··· RECORDS FOR THE EXERCISE

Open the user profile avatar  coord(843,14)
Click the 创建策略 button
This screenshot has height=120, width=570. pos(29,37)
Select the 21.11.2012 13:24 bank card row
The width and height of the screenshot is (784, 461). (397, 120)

······
··· RECORDS FOR THE EXERCISE

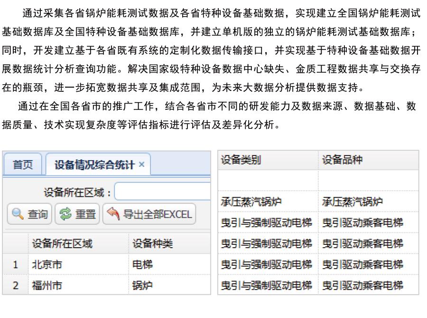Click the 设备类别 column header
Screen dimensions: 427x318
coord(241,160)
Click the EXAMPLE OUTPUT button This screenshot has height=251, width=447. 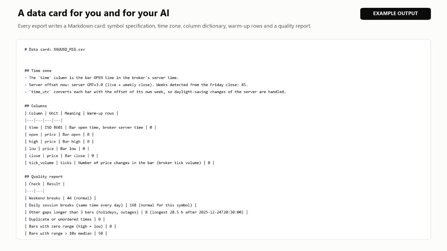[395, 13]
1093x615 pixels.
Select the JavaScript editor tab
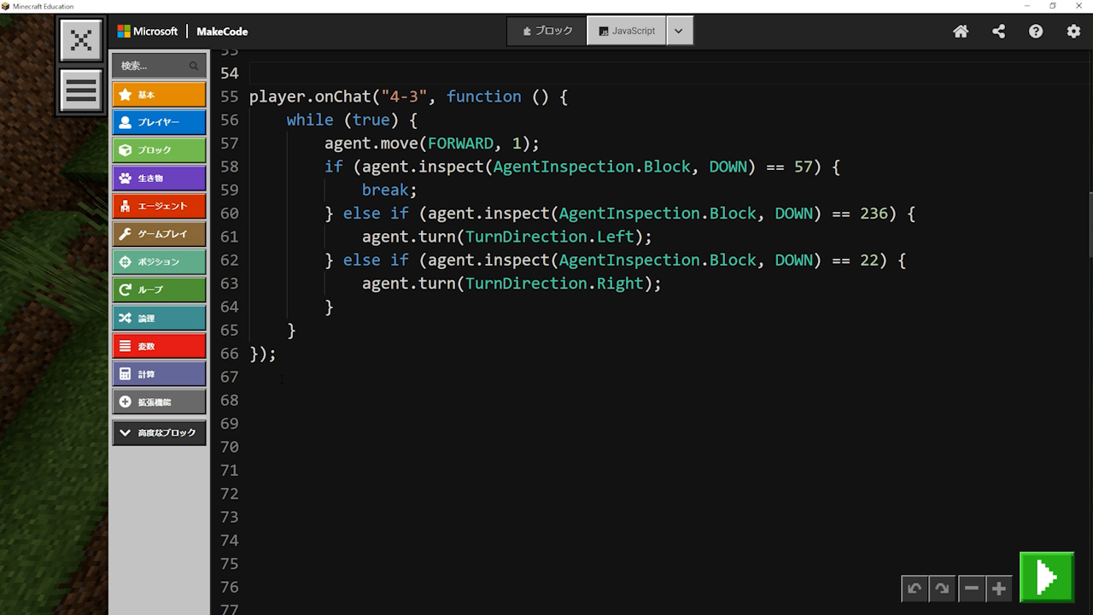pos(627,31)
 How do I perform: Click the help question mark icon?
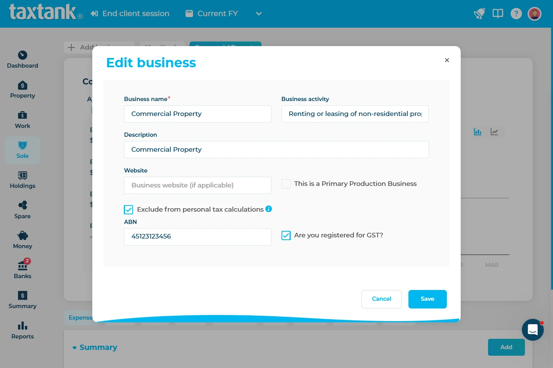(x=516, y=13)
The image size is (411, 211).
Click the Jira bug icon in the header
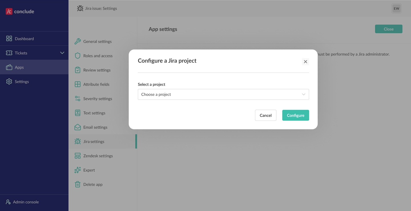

······
··· RECORDS FOR THE EXERCISE

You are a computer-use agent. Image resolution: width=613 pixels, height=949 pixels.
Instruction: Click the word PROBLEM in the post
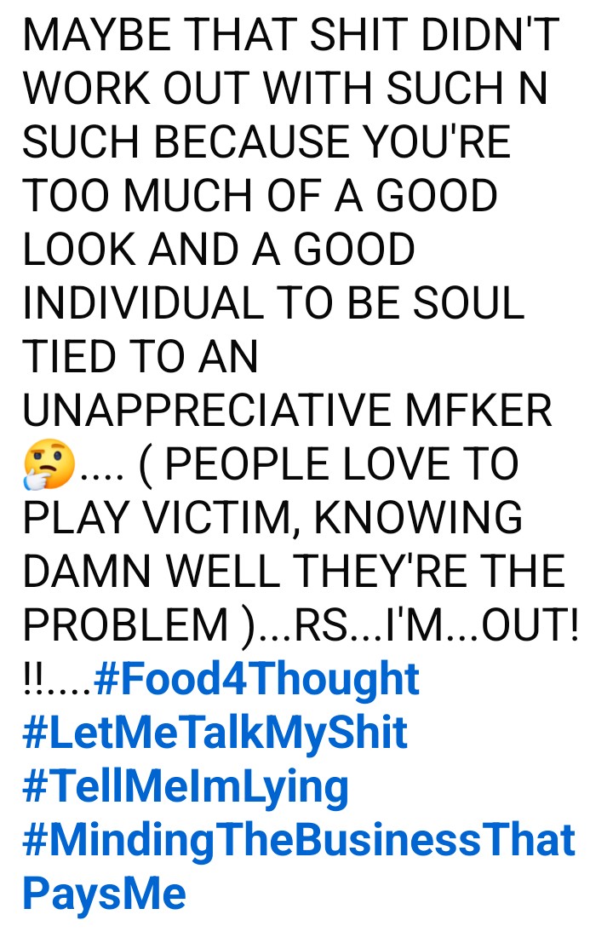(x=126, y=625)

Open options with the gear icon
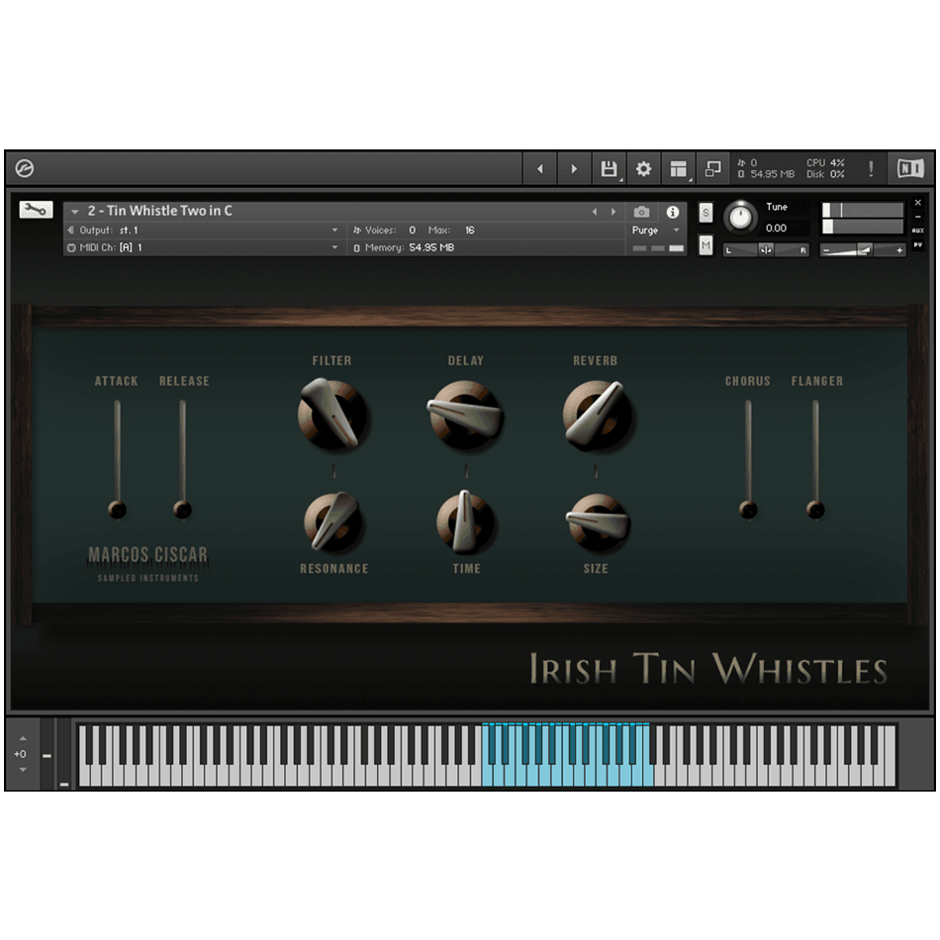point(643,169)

······

**YOUR TASK**
In how many lines of the data does the word "pixels" appear? Respond with the number and nothing more.

**ANSWER TO THE EXERCISE**
2